Alan had been right; the dinner was Pierpont casual. That meant steaks on the grill cooked by Mr. Morgan and a large spread of salads and assorted vegetables. The dining table was set with eight places with Beetle in the middle and Alan on the other side of his brother.
The boy didn't seem any worse off for the horrible experience of the past two days.
"The cops took my watch," Beetle said, holding up his arm so Eric could see it was missing. "They said it was evidence."
"I think you were pretty brave," Eric said.
"I wasn't scared…it was all pretty boring," Beetle said.
Eric looked up and saw Alan roll his eyes and smile.
"So what is Freddy doing tonight?" Beetle asked.
"He's on a date with a girl named Valerie," Eric said.
"I hope he gets his balls back," Alan said and Beetle broke up laughing.
"Alan, we do not talk like that at the table," His mother said.
"I apologize…I meant his golf balls."
Granny had been quiet for most of the meal, but now she patted her lips with a napkin and glanced down the table at Alan.
"I have decided that Alan should come live with me this next school year," She said. "I assume that means he will attend Bethesda Prep with Eric and I have no objections."
Mrs. Morgan looked across the table at her son. "I thought you were happy at Brunswick…was I wrong?"
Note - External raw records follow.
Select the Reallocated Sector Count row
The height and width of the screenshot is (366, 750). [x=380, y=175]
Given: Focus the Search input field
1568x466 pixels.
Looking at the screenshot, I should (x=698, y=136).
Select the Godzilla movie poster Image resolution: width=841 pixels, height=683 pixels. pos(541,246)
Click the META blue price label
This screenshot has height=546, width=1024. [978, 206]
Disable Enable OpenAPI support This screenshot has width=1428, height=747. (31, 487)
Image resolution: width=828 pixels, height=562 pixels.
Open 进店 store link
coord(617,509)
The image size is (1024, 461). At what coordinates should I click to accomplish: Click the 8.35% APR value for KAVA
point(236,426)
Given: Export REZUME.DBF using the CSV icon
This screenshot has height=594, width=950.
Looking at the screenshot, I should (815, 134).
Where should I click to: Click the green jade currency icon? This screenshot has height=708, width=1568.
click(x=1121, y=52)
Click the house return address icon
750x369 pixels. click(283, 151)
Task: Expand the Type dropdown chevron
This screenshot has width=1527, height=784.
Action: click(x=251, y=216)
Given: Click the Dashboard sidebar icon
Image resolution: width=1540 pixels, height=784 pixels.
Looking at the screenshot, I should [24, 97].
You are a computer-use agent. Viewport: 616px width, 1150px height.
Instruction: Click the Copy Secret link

"It's an okay school, Mom, but I'm tired of being a boarder. I don't really have any close friends there," Alan said.
His mother smiled. "I understand, friends are important."
"What about me? Does my opinion count?" Beetle said.
"You can have my room," Alan said.
"Really? That's totally cool."
Everyone laughed at how easily Beetle capitulated, but they knew he would miss his big brother. Eric did his best not to show the excitement he felt. Alan would be his…and he could spend every weekend…
"What do you think about this, Eric," Mr. Morgan asked.
"I'll appreciate having another close friend, and we can always use the help on the lacrosse field. Alan might even get to take my position if I get injured."
"If I don't steal it before then," Alan said.
"You're welcome to try, but then wait until we come up against Kings Point…you'll wish you hadn't."
"We had six guys get knocked out the last time we played them," Eric said, and then he smiled. "But we still won."
"Team sports…the best training in the world for a businessman," Mr. Morgan said. "I remember my rugby days in college…"
"Not now, dear…we don't need to hear about all that blood and gore at the dinner table," Mrs. Morgan said.
Beetle leaned over towards his father and whispered a little too loudly. "You can tell me all about it later on." Alan and Eric laughed.
It wasn't until later, after the dinner when Eric excused himself and Alan walked him out to the gate.
"Your Granny sure knows how to arrange things. Did you know about any of this?"
"I didn't know it was a sure thing, but I figured that's what she had in mind," Alan said. "I assure you, she usually gets her way in the family."
"I was just stunned," Eric said. "You'll be a most welcome addition to the team."
"I'm not doing this for the team, Eric. There isn't anything at Brunswick for me except an education, but this way I won't have to do it alone."
Eric smiled. "You sure you didn't manipulate this? First a summer at the beach and then changing schools. I suppose I should be flattered."
"Love is a team sport, too. You'll need to remember that," Alan said.
There was a kiss in the shadows beside the gate and Eric took off for the boardwalk back to Playland. How different life was going to become. They had the rest of the summer to explore what love meant, and tomorrow was Wednesday. Eric laughed…this was only the first week.